The NASA Hubble Space Telescope has captured beautiful and dramatic images of the over 800,000 stars and protostars that compose the Tarantula Nebula, and have utilized near-infrared views to capture the birth of stars there, within the Large Magellanic Cloud (LMC).
The clouds of dust that are within the Large Magellanic Cloud have previously been one hindrance to viewing the magnificent display of stars and protostars that make up the Tarantula Nebula, 170,000 light years away. However, the NASA Hubble Space Telescope, using near-infrared light, has managed to pierce the cloudy veil of this nearby galaxy to the Milky Way, the third closest one to ours.
The result is that we now have new spectacular images of ageing red giants, red protostars, and supergiants, among the infant stars that this galactic nursery has created.
The 438 photos taken by the NASA Hubble Space Telescope have all been pieced together into a mosaic that covers a span of 600 light years.
According to an astronomer at the NASA Space Telescope Science Institute, Elena Sabbi, because of the intricate detail and “sheer breadth” of the images, it’s possible now to “follow how episodes of star birth migrate across the region in space and time.”

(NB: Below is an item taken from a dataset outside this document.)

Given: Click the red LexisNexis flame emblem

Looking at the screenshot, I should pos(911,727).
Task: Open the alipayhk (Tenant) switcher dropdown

At the American Astronomical Society’s 223rd meeting, Elena Sabi displayed the mosaic composite image made up of the hundreds of photographic images taken by the NASA Space Hubble Telescope
Though stars have been forming within the Tarantula Nebula for at least tens of millions of years, they are still being born there. The new stars are born whenever enough gas has accumulated within areas or “pockets” of star birth scattered throughout the Tarantula Nebula.
Sometimes these pockets merge with each other, creating larger clusters. Studying these images taken by the NASA Hubble Space Telescope will help researchers determine if it’s always the case that supermassive stars are formed or “born” in clusters or if sometimes they can form apart from other supermassive stars.
The Tarantula Nebula is also known as 30 Doradus. It’s in part made up of ionized gas. At the center of the Tarantula Nebula is a concentrated group of stars (R136). This cluster of stars has a width of approximately 35 light-years, and it’s theorized that it is responsible for making the Tarantula Nebula as bright and visible as it is, so that the NASA Hubble Space Telescope was able to capture so many awesome images.
The mosaic picture created by the 438 images the NASA Hubble Space Telescope took depicts billowing clouds of dust and gas, besides showing clusters of brilliant stars. The NASA Hubble Space Telescope has taken previous images of the Tarantula Nebula, but these latest images represent the deepest perspectives ever taken of the low-density cloudy galaxy.
The mosaic image taken by the NASA Hubble Space Telescope and the news about there being over 800,000 stars within the region of the Tarantula Nebula within the Large Magellanic Cloud have been published in a study in the most recent issue of the Astronomical Journal.